For those who are new to this site, I also have a free mailing list tied to the blog. If you would like to track my work on the Commission, you can subscribe to the mailing list or the RSS feed, and/or visit the blog. I write about a wide range of economic policies, not just financial policies. So don’t be surprised when you see substance from me on anything from taxes and trade, to health care and social security, to energy and climate change, or to the broader macroeconomic and policy picture.
To get things rolling:
- I have assembled some background on the Commission. Most of this substance is in today’s papers, but I thought I’d lay out my structural description here for reference.
- I am seeking input. Please help educate me so I can do a good job on the Commission. Please use the contact information I provide below.
- I am building a preliminary reading list for myself and anyone else who might care. I will post a first draft when it’s solid.
- On the top horizontal menu bar you will see a list of subject categories. The “financial” category contains past posts and some of my White House work that is relevant, and it will contain all future posts related to my work on the Commission.
I anticipate that my work on the Commission will become a significant portion of the future content of this blog, so stay tuned. I enjoy solving problems, especially when they’re hard and important. I also like to explain complex and important stuff in a way that non-experts can understand. I hope you will let me try to do that as I gain new and different perspectives on the financial and economic crisis in the United States.
For today, though, let’s get some mechanics out of the way.
Background on the Financial Crisis Inquiry Commission
(I will abbreviate the Commission as FCIC.)

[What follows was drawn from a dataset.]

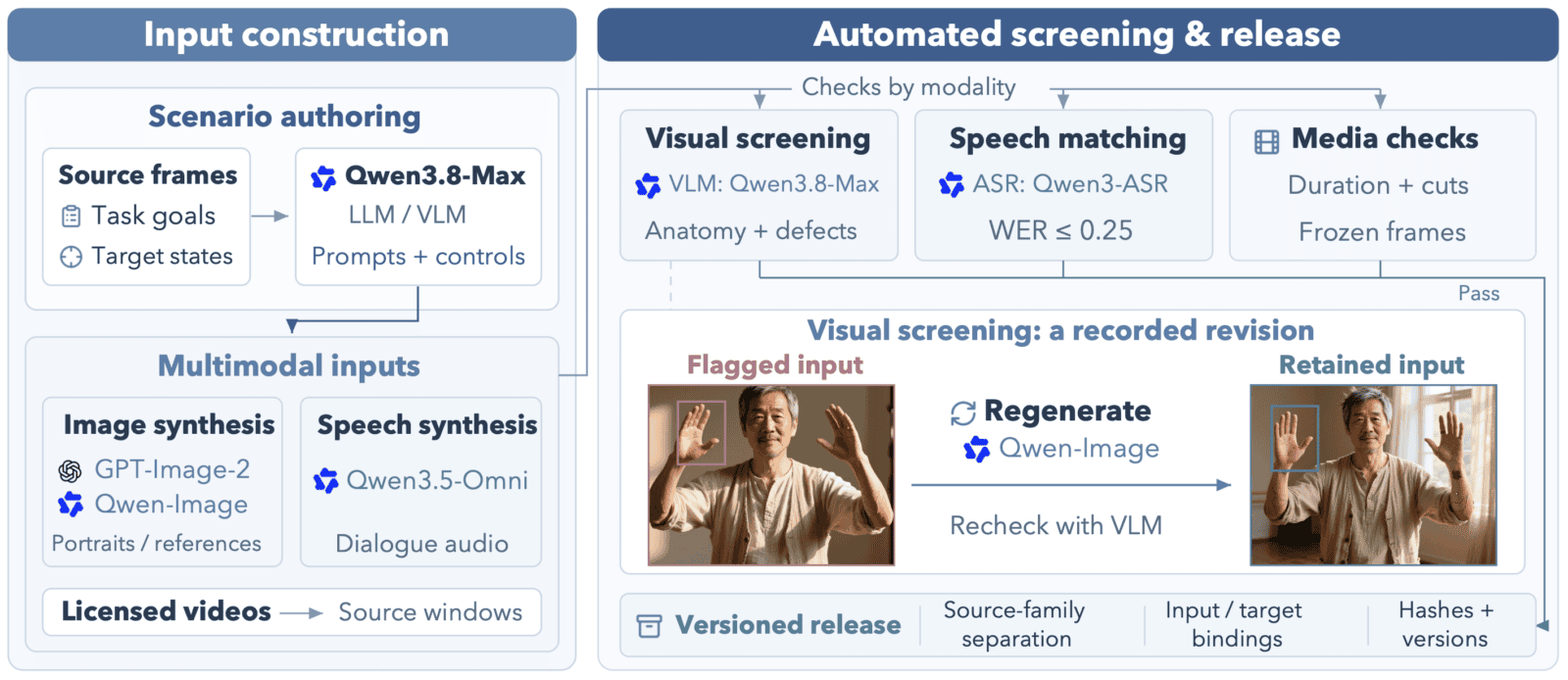Click the Source-family separation text
This screenshot has height=680, width=1568.
[1015, 625]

P.L. 111-21 is the Fraud Enforcement and Recovery Act of 2009, a bill strengthening enforcement of various types of financial fraud crimes. The Commission was created by a bipartisan Senate amendment to that bill, offered by Senator Johnny Isakson (R-GA) and Senator Kent Conrad (D-ND). The amendment was adopted 92-4, a good sign of initial bipartisan support. The four Senators opposing were Bunning (R-KY), Grassley (R-IA), Kyl (R-AZ), and McCain (R-AZ).
Here is the text of Section 5 of the law creating the Commission. I will walk through it. This mechanical stuff may seem boring, but it’s important. If you find errors in the following description, I welcome corrections.
The Commission is technically in the Legislative Branch. The purpose is “to examine the causes, domestic and global, of the current financial and economic crisis in the United States.” We are required to issue a report to the President and to the Congress on December 15, 2010.
There are ten members, appointed by the “bicam
The Commission Members cannot be Members of Congress, nor government employees of any sort. They are supposed to be “prominent United States citizens with national recognition and significant depth of experience in such fields as banking, regulation of markets, taxation, finance, economics, consumer protection, and housing.”
Functions of the Commission
The Commission has five functions:
- “To examine the causes of the current financial and economic crisis in the United States.” A list of 22 specific items for us to review follows.
- “To examine the causes of the collapse of each major financial institution that failed (including institutions that were acquired to prevent their failure) or was likely to have failed if not for the receipt of exceptional Government assistance from the Secretary of the Treasury during the period beginning in August 2007 through April 2009.”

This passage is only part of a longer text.